» **Directions**
Copy out the lines in the stretch from the one containing "Click the brightness" through the one containing "Click the up-to-parent-folder arrow", requests included, and shift every coordinate in their answers by -66.

» **Given data**
------------------------------

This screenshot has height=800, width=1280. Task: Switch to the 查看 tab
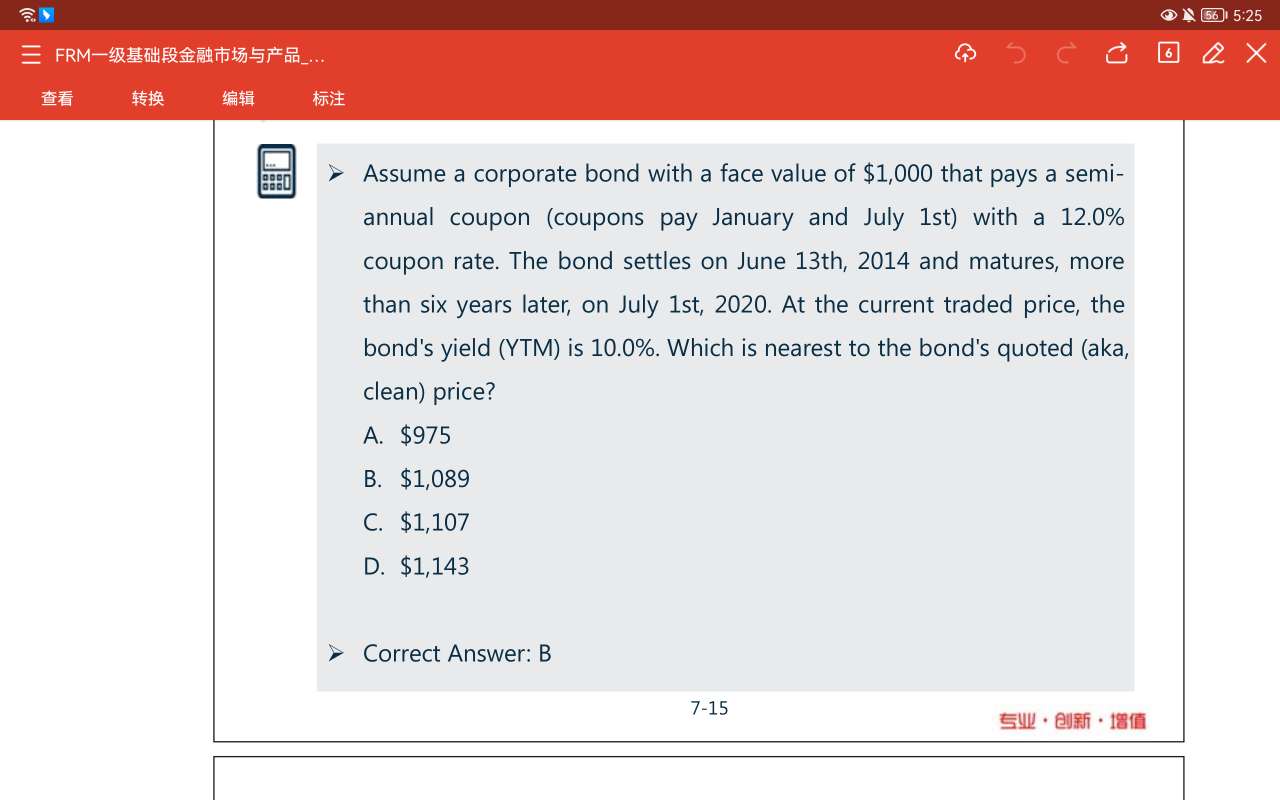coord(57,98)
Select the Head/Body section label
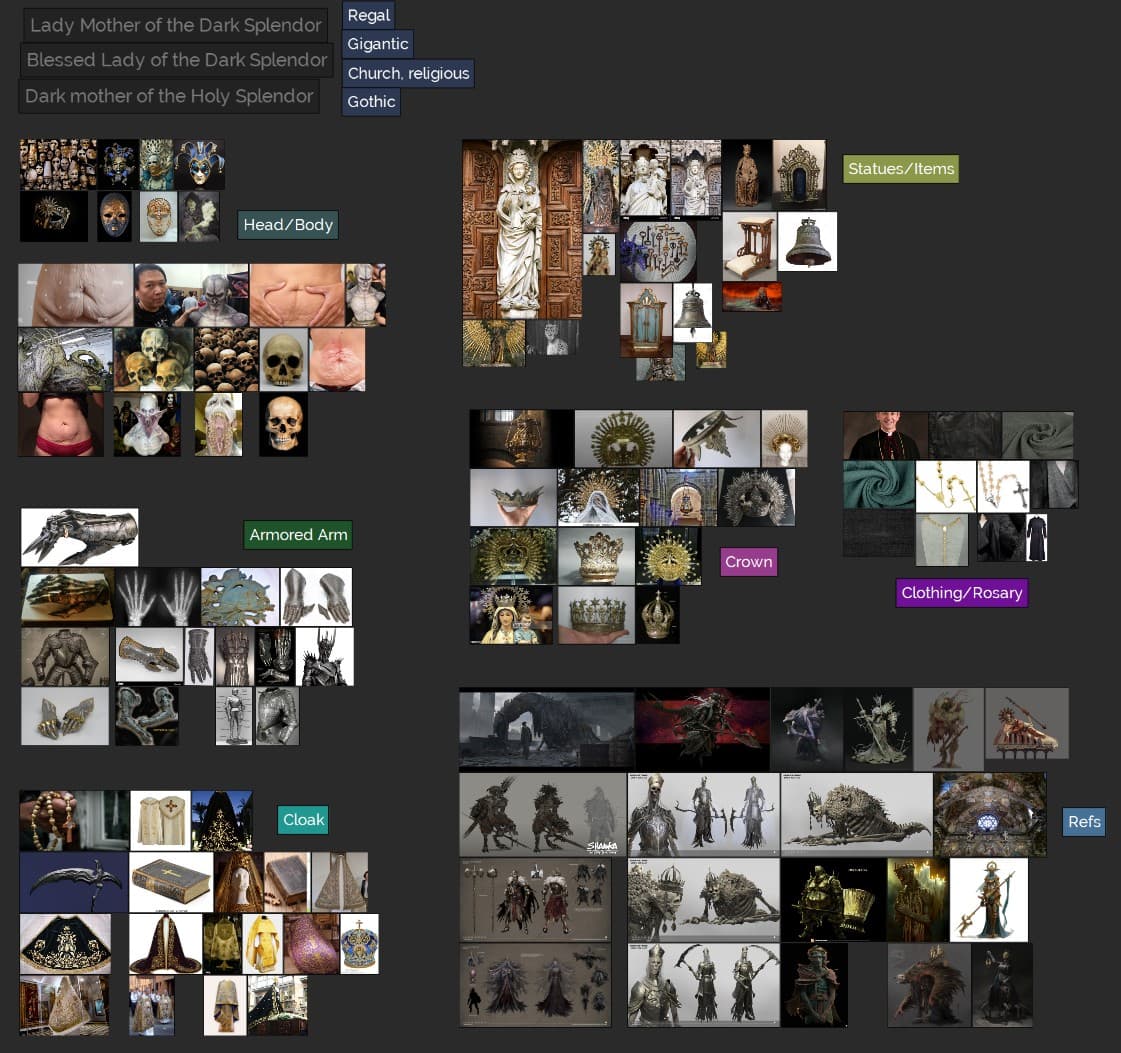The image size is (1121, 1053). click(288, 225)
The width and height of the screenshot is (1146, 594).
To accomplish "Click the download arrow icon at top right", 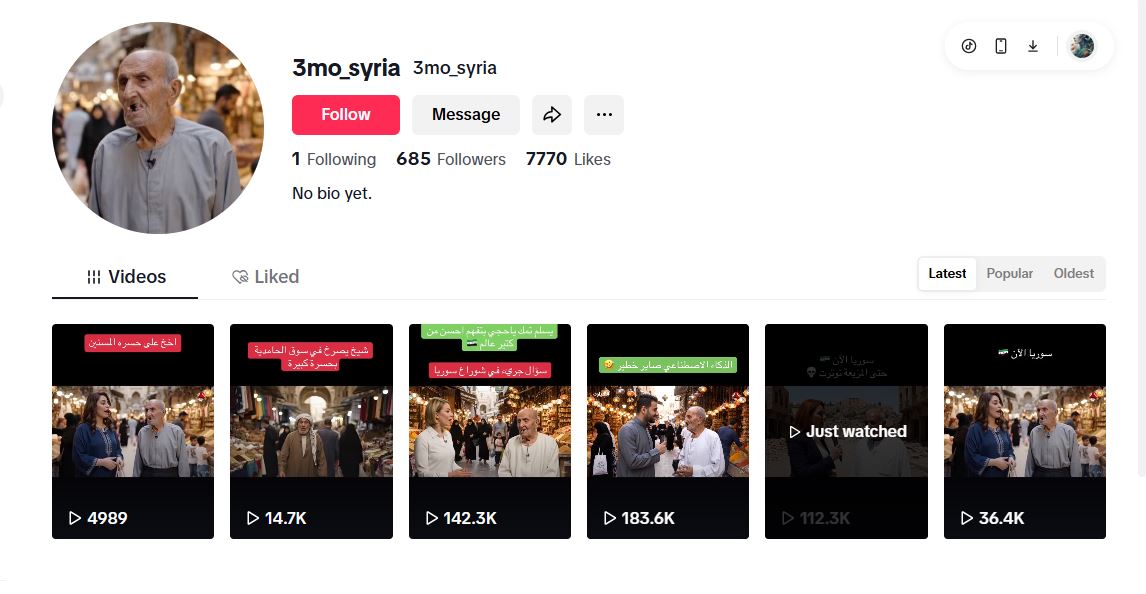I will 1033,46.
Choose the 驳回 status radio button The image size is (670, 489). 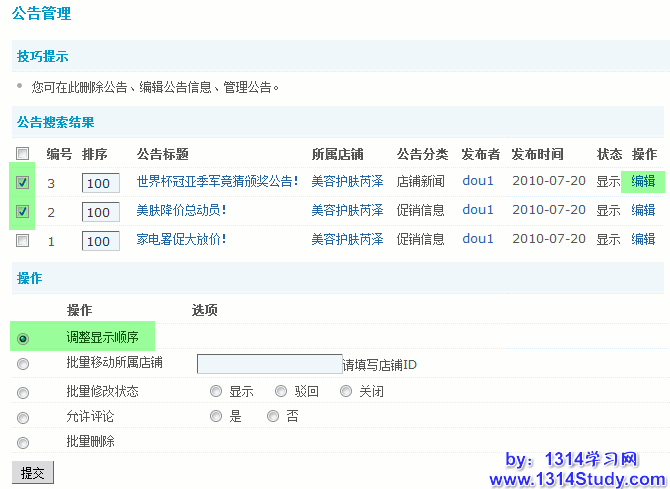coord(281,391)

------------------------------

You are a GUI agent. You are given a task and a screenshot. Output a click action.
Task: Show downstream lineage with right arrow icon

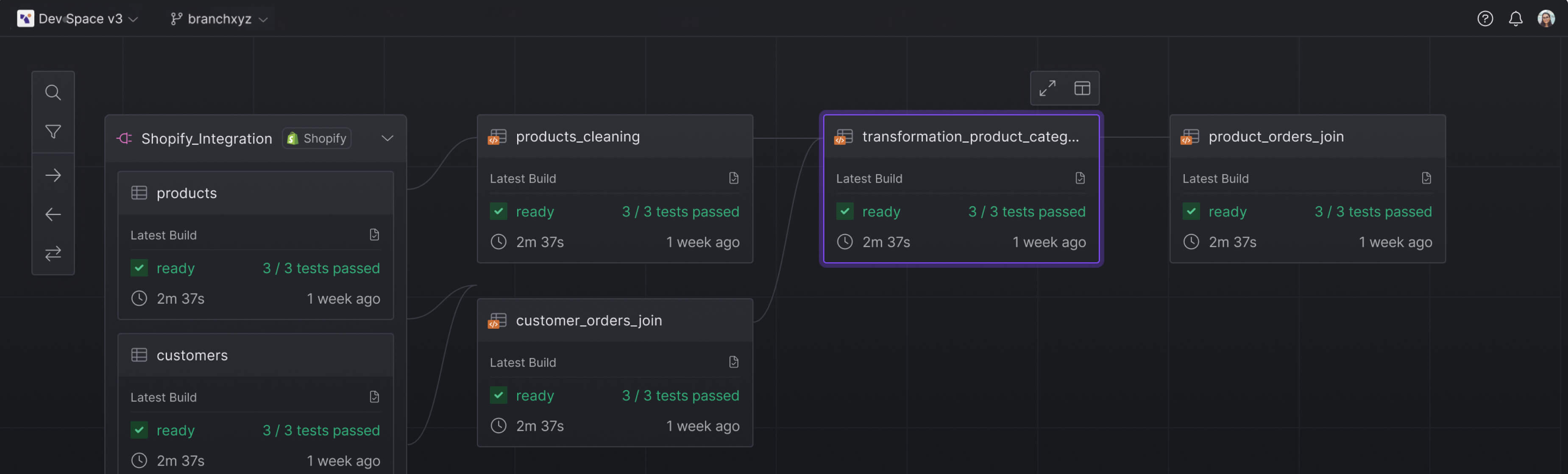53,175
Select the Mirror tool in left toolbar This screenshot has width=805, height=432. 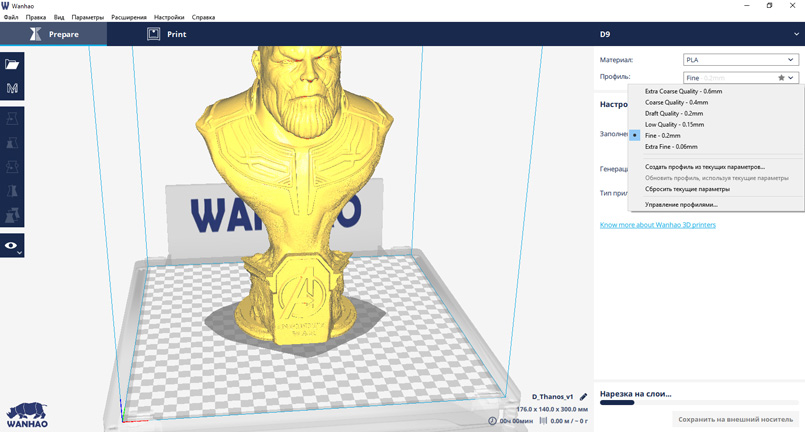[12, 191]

------------------------------

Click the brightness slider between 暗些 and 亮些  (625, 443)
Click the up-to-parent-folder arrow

------------------------------

» **Task output**
Click the brightness slider between 暗些 and 亮些  (559, 377)
Click the up-to-parent-folder arrow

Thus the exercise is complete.